Torpenhow – St Michael’s Church
The Church of St Michael at Torpenhow was built in 1120. Of the 98 churches built in the 12th Century, only six remain unspoilt, Torpenhow being one of these. Most of the early building remains – and some of the stone that can be seen inside would have been brought from the Great Roman Camp of Old Carlisle. The architect responsible for the 1913 restoration said he found distinct traces of a Saxon building.
The magnificent chancel arch is undoubtably the most noteworthy feature of the original building, and is a fine example of its type and date, and is profusely ornamented in an individualist manner. There are demon like intertwined figures in dark red sandstone on the north, the side of darkness, and human and animal figures in light sandstone on the south side – suggesting a sermon in stone.
Another interesting feature is the nave ceiling, adorned with flowers and gildings, all painted at the time of Rubens.
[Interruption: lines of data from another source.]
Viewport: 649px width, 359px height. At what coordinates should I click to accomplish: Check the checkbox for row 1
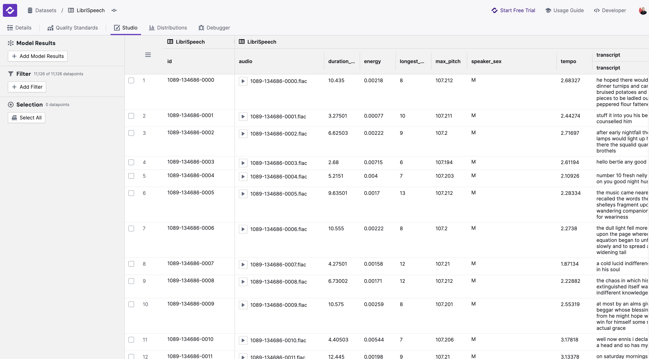point(131,81)
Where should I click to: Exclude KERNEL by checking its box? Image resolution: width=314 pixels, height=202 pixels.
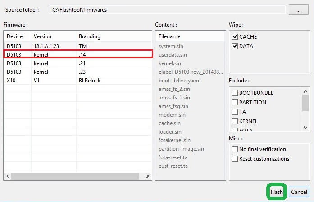(x=235, y=121)
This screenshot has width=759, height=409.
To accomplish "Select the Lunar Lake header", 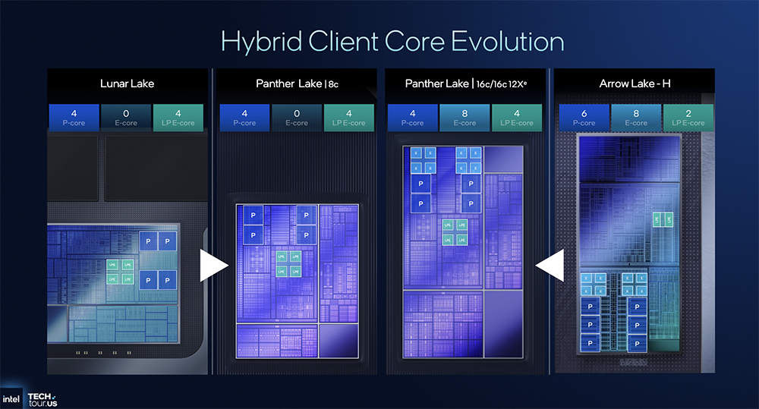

The ceiling panels are thought to have come from London, where they covered the hall of one of the Livery Companies in the City. The Norman bowl of the font has interlaced arches with mythical carvings, and stands on a shaft dating from the 15th Century and which bears heraldic devices.
There are several stained glass windows, mostly by Clayton and Bell, with one in the North aisle showing Jesus stilling the storm on Galilee. The choir stalls were put in in 1882, and are good examples of the wood-carver’s art.